■ **WHAT THE TASK REQUIRES**:
Of the material below, only the lines from the line containing "You are a computer-use agent. Image resolution: width=1240" down to the line containing "Tap the share" belong in the answer, written out exactly.

---------------

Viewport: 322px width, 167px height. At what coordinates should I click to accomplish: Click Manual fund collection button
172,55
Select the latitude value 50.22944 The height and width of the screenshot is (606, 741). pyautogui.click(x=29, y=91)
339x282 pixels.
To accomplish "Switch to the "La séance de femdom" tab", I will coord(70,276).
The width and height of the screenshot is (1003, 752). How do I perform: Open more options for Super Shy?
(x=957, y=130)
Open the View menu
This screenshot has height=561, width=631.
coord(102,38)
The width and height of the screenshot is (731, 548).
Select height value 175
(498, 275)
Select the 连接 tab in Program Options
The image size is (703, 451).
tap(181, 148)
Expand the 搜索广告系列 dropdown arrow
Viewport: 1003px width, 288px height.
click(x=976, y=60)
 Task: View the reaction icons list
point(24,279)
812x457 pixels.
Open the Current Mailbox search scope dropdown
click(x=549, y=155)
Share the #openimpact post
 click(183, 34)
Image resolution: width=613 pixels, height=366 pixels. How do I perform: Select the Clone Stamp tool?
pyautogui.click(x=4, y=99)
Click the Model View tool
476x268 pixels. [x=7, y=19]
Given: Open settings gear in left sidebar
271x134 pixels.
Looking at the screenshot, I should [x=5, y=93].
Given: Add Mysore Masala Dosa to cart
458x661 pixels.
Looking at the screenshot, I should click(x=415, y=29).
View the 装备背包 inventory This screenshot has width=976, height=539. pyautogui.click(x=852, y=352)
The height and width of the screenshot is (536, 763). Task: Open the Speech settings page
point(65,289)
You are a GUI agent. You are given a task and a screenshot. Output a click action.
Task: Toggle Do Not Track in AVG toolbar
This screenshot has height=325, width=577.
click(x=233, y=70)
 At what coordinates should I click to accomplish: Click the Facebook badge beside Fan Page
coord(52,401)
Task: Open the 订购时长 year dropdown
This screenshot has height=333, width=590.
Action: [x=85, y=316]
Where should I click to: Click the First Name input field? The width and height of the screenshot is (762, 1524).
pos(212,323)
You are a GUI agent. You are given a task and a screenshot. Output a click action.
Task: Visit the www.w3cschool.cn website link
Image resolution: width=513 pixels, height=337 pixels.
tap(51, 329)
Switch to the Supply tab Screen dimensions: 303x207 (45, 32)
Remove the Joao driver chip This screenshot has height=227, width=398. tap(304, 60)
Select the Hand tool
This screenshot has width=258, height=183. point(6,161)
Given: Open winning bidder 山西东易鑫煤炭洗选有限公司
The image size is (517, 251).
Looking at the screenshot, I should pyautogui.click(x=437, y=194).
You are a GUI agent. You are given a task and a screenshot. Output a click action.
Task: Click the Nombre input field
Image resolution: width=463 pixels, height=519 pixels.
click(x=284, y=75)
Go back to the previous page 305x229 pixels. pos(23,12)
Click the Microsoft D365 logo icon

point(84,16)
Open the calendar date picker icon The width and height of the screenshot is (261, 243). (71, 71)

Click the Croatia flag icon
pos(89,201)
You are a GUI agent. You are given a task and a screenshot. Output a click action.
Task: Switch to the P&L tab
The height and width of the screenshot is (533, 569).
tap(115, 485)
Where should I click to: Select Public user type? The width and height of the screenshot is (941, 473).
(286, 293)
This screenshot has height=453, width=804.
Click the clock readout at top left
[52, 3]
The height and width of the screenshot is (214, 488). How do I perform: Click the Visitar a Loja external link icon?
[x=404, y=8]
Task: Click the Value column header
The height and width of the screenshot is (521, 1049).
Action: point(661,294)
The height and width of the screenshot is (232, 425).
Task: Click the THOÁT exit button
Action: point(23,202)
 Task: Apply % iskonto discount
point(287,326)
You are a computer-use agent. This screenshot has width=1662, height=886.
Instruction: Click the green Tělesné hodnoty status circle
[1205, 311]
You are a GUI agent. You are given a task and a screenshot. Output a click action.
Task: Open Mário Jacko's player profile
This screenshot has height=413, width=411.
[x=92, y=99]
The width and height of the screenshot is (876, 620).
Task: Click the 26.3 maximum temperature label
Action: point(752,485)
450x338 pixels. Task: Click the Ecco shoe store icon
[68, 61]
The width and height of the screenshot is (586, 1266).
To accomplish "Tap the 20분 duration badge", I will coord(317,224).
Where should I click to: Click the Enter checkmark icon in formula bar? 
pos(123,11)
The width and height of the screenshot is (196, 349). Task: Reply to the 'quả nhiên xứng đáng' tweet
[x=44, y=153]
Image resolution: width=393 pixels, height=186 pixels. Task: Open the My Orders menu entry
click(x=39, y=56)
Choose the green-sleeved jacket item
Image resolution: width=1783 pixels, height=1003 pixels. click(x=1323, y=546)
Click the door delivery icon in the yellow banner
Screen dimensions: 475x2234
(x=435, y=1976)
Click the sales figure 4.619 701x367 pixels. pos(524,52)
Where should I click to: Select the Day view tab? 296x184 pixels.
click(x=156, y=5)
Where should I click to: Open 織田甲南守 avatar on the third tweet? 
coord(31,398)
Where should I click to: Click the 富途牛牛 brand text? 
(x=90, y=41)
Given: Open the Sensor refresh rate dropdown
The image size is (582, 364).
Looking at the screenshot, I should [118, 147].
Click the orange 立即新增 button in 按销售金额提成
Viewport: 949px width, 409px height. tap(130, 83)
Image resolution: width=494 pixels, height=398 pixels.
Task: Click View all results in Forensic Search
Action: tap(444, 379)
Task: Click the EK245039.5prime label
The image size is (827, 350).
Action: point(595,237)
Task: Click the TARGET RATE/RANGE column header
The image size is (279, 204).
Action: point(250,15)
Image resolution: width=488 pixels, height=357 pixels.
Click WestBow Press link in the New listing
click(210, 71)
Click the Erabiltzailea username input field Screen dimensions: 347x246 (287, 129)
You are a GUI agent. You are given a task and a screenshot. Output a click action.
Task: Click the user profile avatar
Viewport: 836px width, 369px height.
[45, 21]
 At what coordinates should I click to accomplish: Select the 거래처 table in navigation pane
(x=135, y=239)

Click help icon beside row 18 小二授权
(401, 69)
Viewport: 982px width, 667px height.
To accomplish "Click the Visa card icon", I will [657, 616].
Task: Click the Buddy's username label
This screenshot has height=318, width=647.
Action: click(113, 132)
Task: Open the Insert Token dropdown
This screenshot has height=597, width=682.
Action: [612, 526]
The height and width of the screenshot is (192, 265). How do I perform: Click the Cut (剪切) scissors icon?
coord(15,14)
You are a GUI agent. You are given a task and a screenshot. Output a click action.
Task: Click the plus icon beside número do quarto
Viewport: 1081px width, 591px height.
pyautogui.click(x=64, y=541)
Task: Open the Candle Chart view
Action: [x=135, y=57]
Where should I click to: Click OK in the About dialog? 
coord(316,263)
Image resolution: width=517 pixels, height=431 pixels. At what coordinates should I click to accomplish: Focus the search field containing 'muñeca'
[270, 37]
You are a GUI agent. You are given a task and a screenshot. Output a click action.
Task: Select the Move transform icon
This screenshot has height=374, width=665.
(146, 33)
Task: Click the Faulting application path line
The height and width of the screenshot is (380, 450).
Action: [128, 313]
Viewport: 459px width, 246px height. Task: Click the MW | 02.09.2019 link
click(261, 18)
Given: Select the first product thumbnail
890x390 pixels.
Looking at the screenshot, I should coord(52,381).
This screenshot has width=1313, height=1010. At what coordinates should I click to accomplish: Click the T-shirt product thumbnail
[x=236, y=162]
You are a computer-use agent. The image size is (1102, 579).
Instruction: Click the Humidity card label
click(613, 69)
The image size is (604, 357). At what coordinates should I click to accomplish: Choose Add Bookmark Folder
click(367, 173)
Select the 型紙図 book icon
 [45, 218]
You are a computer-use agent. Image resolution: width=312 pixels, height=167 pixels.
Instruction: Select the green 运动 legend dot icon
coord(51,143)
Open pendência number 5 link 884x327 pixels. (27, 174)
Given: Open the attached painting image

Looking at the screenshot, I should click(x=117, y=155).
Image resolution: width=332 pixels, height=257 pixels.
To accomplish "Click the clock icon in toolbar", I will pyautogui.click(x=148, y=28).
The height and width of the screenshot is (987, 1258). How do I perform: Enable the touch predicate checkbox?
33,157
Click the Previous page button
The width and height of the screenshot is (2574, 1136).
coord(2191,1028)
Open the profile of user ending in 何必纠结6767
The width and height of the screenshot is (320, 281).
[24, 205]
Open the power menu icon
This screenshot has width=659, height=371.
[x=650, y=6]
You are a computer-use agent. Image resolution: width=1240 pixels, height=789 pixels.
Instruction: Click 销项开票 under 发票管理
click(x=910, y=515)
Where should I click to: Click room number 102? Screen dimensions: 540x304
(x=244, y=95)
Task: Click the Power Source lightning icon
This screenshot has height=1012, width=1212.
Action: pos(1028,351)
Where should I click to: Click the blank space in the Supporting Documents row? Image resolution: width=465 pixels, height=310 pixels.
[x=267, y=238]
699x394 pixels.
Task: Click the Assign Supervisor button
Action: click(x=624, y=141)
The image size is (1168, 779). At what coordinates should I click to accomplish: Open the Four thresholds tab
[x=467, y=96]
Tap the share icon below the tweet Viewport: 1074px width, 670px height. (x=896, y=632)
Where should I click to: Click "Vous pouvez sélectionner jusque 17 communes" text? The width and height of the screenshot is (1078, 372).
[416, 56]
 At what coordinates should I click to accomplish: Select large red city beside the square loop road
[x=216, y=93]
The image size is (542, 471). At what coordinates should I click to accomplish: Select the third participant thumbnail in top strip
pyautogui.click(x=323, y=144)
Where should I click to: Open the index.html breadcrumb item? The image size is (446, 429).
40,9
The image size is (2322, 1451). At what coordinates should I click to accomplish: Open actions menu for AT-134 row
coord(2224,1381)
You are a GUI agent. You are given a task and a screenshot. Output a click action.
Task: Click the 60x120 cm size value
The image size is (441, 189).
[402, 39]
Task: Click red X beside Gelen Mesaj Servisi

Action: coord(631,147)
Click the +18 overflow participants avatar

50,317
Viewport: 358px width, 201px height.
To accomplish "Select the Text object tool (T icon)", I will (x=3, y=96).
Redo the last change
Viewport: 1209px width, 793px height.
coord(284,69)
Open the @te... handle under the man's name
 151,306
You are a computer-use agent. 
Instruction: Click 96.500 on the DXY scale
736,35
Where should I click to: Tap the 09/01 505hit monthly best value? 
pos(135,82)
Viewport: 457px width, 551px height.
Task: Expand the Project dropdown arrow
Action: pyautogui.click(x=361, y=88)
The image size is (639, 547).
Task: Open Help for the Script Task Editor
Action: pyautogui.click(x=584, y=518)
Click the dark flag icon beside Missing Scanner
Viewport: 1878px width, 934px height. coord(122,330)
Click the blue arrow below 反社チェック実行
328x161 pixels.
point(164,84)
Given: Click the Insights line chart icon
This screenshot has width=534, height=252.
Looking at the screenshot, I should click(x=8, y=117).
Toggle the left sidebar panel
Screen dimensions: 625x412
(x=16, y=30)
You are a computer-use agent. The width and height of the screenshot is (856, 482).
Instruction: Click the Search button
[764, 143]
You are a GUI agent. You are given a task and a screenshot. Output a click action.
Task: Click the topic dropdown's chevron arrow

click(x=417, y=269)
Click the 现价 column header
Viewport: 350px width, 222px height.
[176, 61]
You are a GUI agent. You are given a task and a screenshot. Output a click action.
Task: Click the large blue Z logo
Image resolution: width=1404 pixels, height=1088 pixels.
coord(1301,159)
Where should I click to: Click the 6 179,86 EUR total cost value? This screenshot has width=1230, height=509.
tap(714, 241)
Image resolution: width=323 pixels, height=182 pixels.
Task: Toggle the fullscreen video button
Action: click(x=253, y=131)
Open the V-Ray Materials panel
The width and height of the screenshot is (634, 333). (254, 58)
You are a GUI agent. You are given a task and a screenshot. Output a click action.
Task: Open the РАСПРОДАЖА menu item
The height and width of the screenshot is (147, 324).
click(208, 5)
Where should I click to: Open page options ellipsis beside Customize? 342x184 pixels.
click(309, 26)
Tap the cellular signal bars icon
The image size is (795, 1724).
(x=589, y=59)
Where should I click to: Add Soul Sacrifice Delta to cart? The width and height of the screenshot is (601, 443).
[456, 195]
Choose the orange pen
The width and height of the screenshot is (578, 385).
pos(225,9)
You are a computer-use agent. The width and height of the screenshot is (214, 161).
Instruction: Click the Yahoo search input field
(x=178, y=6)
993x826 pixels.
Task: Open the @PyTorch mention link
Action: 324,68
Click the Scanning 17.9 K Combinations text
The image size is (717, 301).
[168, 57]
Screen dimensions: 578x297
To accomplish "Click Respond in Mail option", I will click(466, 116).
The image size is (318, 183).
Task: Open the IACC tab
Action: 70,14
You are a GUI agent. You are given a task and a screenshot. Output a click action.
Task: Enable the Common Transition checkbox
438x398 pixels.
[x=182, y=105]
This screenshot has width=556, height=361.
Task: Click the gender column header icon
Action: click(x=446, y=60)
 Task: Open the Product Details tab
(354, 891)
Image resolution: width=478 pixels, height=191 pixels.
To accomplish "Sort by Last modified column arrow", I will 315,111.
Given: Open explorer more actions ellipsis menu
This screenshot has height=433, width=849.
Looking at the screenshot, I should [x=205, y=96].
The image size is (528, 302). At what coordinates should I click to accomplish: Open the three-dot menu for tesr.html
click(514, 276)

---------------

■ **YOUR SOLUTION**:
You are a computer-use agent. Image resolution: width=1240 pixels, height=789 pixels.
Instruction: Click 销项开票 under 发票管理
click(x=910, y=515)
Where should I click to: Click room number 102? Screen dimensions: 540x304
(x=244, y=95)
Task: Click the Power Source lightning icon
This screenshot has height=1012, width=1212.
Action: pos(1028,351)
Where should I click to: Click the blank space in the Supporting Documents row? Image resolution: width=465 pixels, height=310 pixels.
[x=267, y=238]
699x394 pixels.
Task: Click the Assign Supervisor button
Action: click(x=624, y=141)
The image size is (1168, 779). At what coordinates should I click to accomplish: Open the Four thresholds tab
[x=467, y=96]
Tap the share icon below the tweet Viewport: 1074px width, 670px height. (x=896, y=632)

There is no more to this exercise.